── TEXT PROVIDED ──

Saturday, January 31, 2009

A Place Called Nope

Dear Children:

Everybody has an opinion about the Middle East and its troubles. One hopes that you too will take an informed view of the history and present goings on there as well. Maybe you will be the one that finds the right formula that satisfies the dizzying buffet of competing interests in that region and disconnects them from the dizzying variety of competing forces across the globe that complicate and harden those interests. The death, the destruction, the wasted resources, the wonton hatreds, the deferred progress, the misdirected innovation, the slavish cult of revenge, the petty tit for tat, the fresh quarrels and manufactured slights that crop up with each new generation multiply and flourish. There is little optimism and less hope.

As you are thinking and learning about this region, keep a few practical considerations in mind.

1.) Innocent people are difficult to find. Once someone joins a political party, writes a letter to the editor, paints a slogan on a wall, lobs a stone, teaches conjecture as truth, contributes money for propaganda or weaponry, harbors a criminal or shuts his eyes to wrong-doing … all of them have taken a side. Truly innocent people, by extension, are invisible and unrepresented. To be sure, there are lots of innocent people. They just don’t seem to matter.

2.) There is plenty of guilt to go around. Every faction has its own version of history, its own ethnic and religious mythology, its own justifications, its own thugs, its own warmongers, its own blinders and its own simmering suspicions. There is no shortage of factions. If this region is rich in anything, it is rich in factions.

3.) Strife is normative. In our country, we have succeeded lately and in some minimal way in settling our differences peaceably. Peaceable resolution of dispute is thin and fragile. We could lose it at any moment. Nevertheless, it has made us smug and superior toward those who don’t settle grievances in court or through the ballot box. Violence is the resort of choice for a largish fraction of the world’s leadership. For them, it works.

4.) Motives are impossible to assess with certainty. No one knows the mind of another. As such, it is dangerous to act on the basis of perceived motivation. The manifest actions of others are tricky enough. Whatever you do, though, beware of those who claim unique, didactic or exceptional knowledge.

5.) The Socratic method lets us down as well. In the Middle East we insist that our interlocutor agree to a specific set of facts or circumstances as a condition of civil discourse. This is, to be sure, a cultural locution that works well in tribal settings and is not meant as a criticism. Far from a trope, it allows all parties to be right all the time. To us it looks like the parties are not engaged at all. Rather, they seem to be talking past each other with no particular ambition for agreement. This is, indeed, the case.

───

THINGS TO DO:
1. In the letter about the Middle East, what is the resort of choice for a largish fraction of the world's leadership?
2. Please transcribe the part of the letter about the Middle East that opens with the words containing "5.) The Socratic" and closes with "indeed, the case.".

── RECORD LIST ──

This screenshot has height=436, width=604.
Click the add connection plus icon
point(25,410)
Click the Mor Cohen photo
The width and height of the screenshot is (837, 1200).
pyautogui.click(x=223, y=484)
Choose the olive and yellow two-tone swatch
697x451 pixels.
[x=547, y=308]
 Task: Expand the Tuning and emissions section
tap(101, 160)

───
── RECORD LIST ──

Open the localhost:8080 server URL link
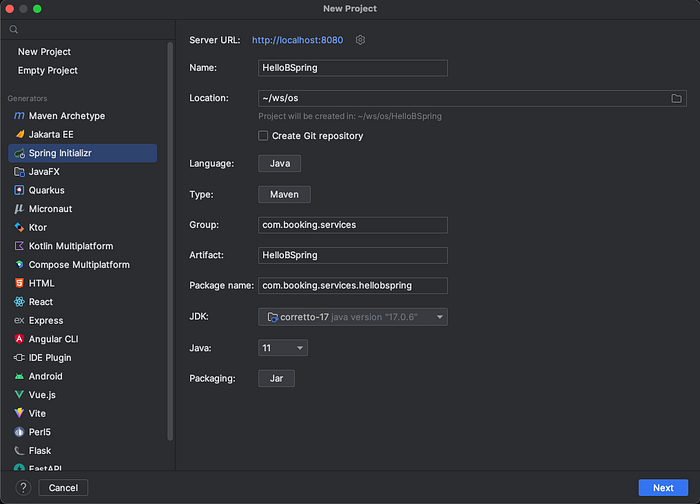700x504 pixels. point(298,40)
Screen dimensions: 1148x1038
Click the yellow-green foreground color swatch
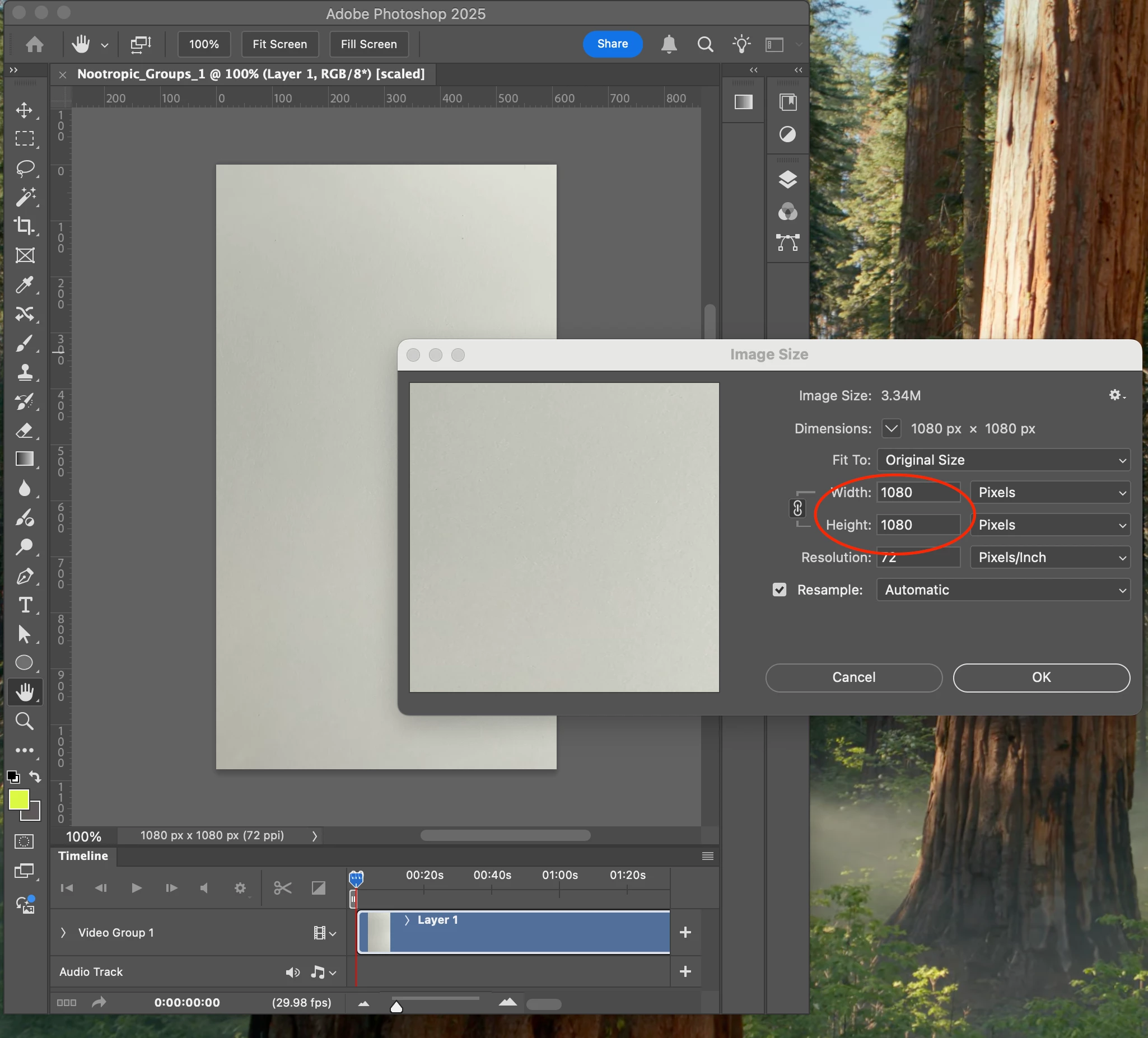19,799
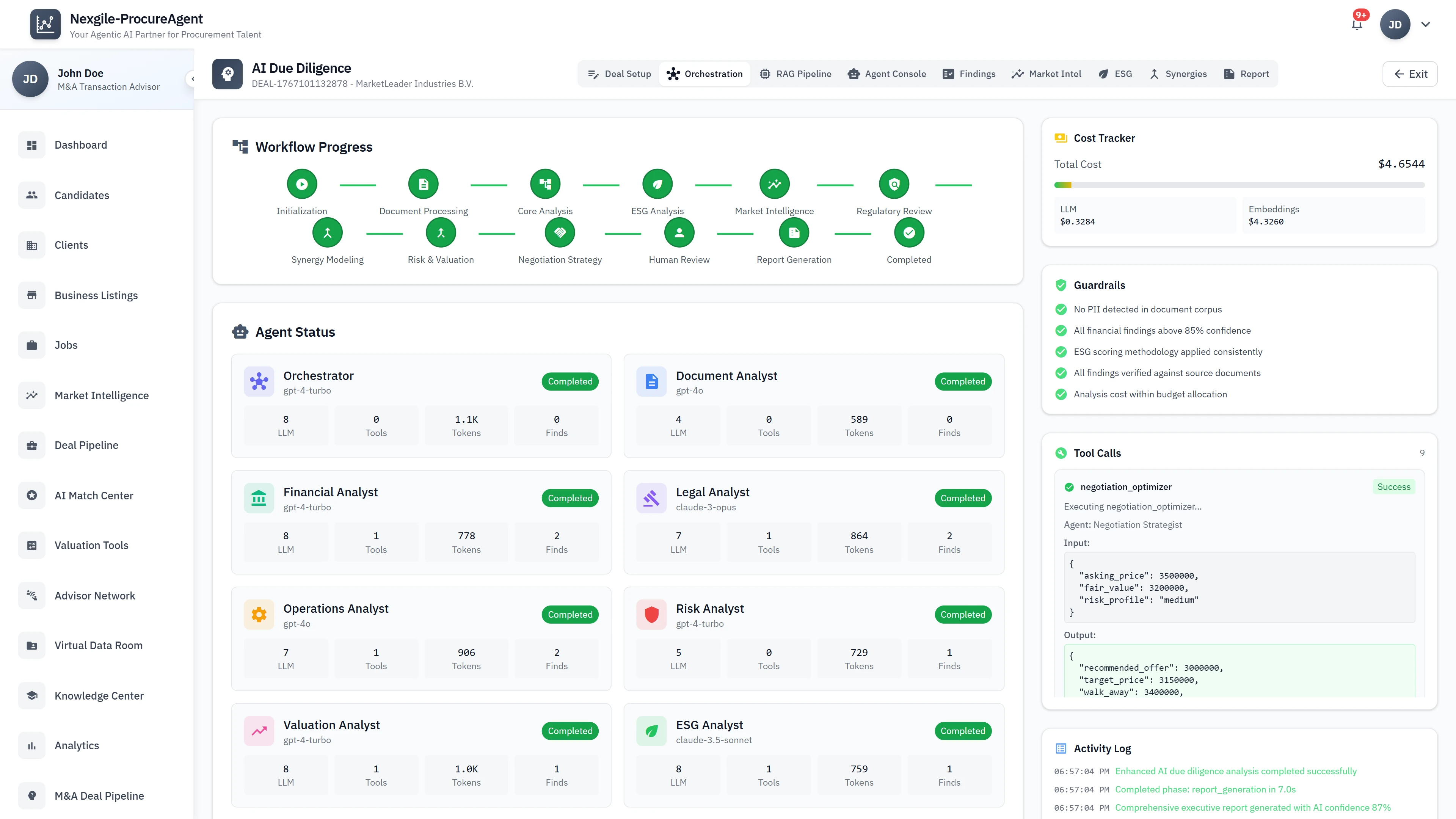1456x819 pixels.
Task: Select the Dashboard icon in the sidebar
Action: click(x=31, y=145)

───

THE RESULTS:
1. Violence.

2.
5.) The Socratic method lets us down as well. In the Middle East we insist that our interlocutor agree to a specific set of facts or circumstances as a condition of civil discourse. This is, to be sure, a cultural locution that works well in tribal settings and is not meant as a criticism. Far from a trope, it allows all parties to be right all the time. To us it looks like the parties are not engaged at all. Rather, they seem to be talking past each other with no particular ambition for agreement. This is, indeed, the case.